Ciolos closes two-day CAP conference

  • Filed under: Work
Wednesday
Mar 21,2012

Over the past two days the European Economic and Social Committee has been holding a conference to mark the 50th anniversary of EU farming policy. The aim of the conference was not only to celebrate the CAP but also to highlight the future challenges and opportunities facing the EU, regarding this key policy, and to express the expectations of European civil society. Participants from EU institutions, Member State governments and stakeholder organisations have been discussing the CAP’s impact on farmers, consumers, food security and trade. They have also been sharing their hopes and expectations concerning EU agriculture over the next 50 years. In his introductory speech, EESC President Staffan Nilsson, stressed that “after 50 years, the CAP is still very young and constantly changing, and remains the only truly common European policy”. He continued, saying that “we all have the responsibility to build the new CAP for our future and for the future of our children” and emphasised the importance of “supporting innovation, research and development, strengthening the capacities of farmers, increasing investments in agriculture and reducing food wastage at all stages.” Mario Campli, President of the EESC’s Agriculture, Rural Development and Environment (NAT) section, said that a “new pact” is needed between different actors of European farming “to secure the future for agriculture in Europe”. Commissioner Dacian Ciolo?, responsible for agriculture and rural development, took part in the closing session. “The road towards the new Common Agricultural Policy is still ahead of us, its destination being a policy that answers the expectations of all European citizens”, he said. “Civil society’s contribution to this reform process is vital, and the role of the European Economic and Social Committee as a platform mobilising all stakeholders concerned is essential”.
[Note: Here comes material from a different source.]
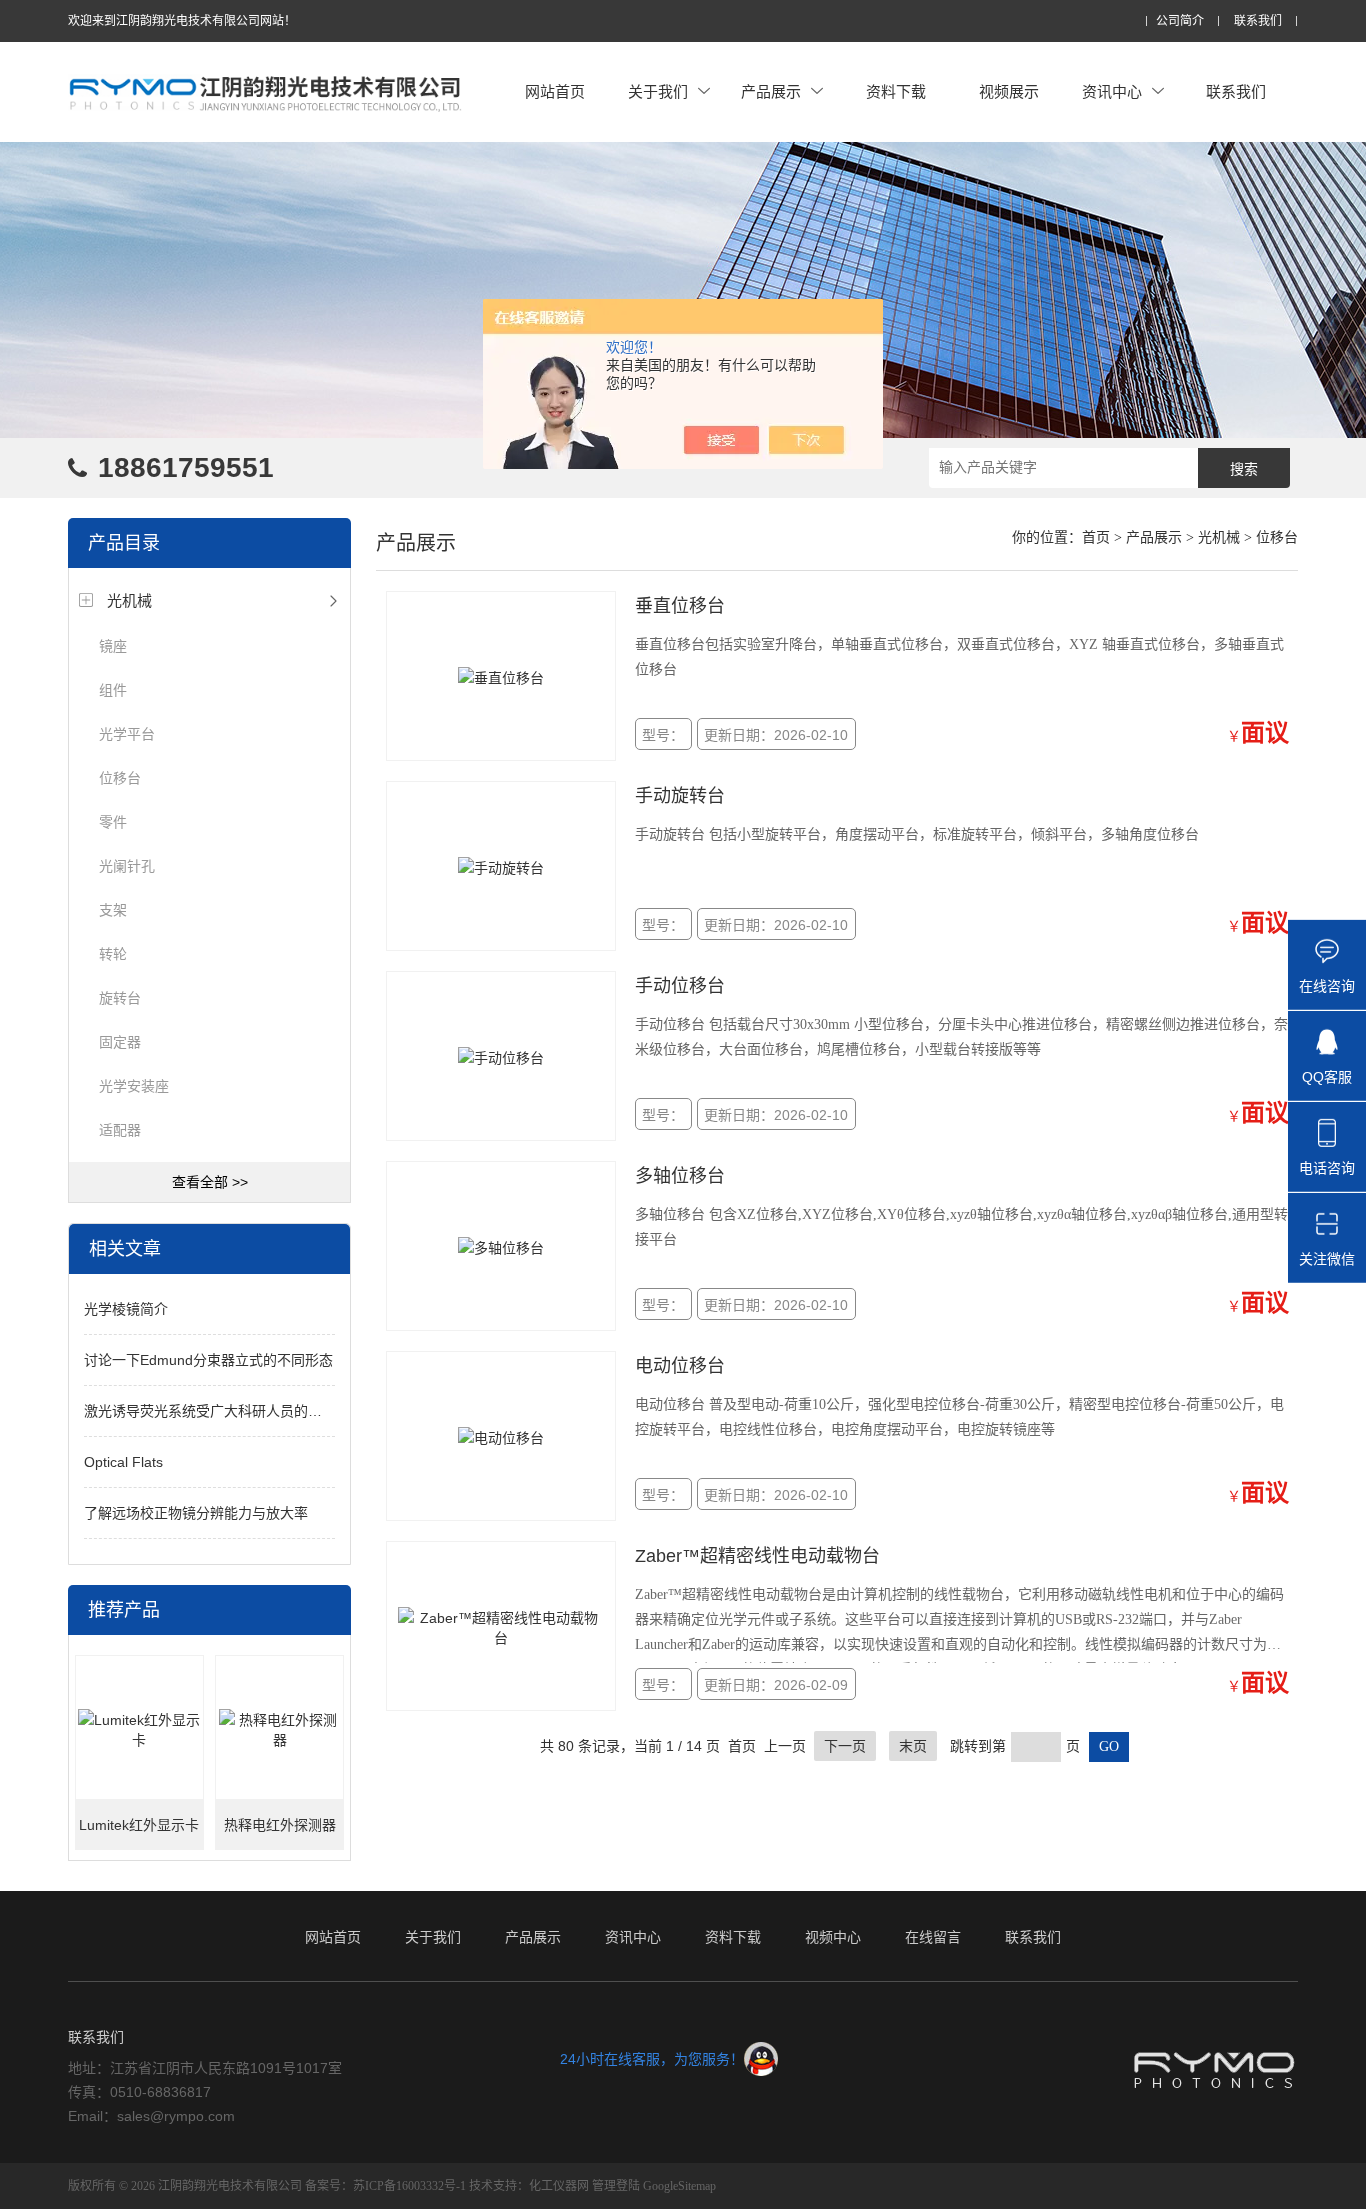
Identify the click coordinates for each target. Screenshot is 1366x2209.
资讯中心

The EESC President’s ‘new ideas lab’

  • Filed under: Work
Tuesday
Mar 20,2012

At lunchtime to an informal meeting, organised by the EESC’s President, Staffan Nilsson, in order to explore new ways of opening up the EESC in areas such as consultation, working methods and content delivery. The guest speaker today was Hannes Leo, an Austrian economist specialised in innovation policy, and also a delegate to the EESC’s Consultative Commission on Industrial Change. Leo explained a software development, Cbase, that allows the authors of documents to consult with colleagues on all parts of the document, paragraph by paragraph and, through an algorithm, to identify possible bases for compromise and consensus. An interesting tool for consultative work…

Tuesday
Mar 20,2012

I continued with my ‘meeting the troops’ series this morning, enjoying a working breakfast with the Infrastructure Unit. Infrastructure is part of the Joint Services, the pioneering arrangement whereby the European Economic and Social Committee and the Committee of the Regions pool their resources in a series of horizontal areas in order to achieve synergies and economies of scale. That meant that I met with officials from both Committees. Indeed, the Head of the Unit, Marc De Feu, is a Committee of the Regions official. The Unit is one of the Committees’ engine houses, maintaining and improving our buildings and the equipment within them. It has a major budget and is frequently involved in tendering processes and it has in its ranks a number of specialists. The Unit is also in the front line of the Committees’ successful efforts to win the Eco-Management and Audit Scheme award. I used the metaphor of a car. The driver does not worry all the time about the state of the engine and the functioning of the gears and the brakes. Indeed, drivers tend mostly to take these things for granted, for they are ‘out of sight and out of mind’. But it is only thanks to these colleagues that we, European Economic and Social Committee and Committee of the Regions, can drive our ‘cars’.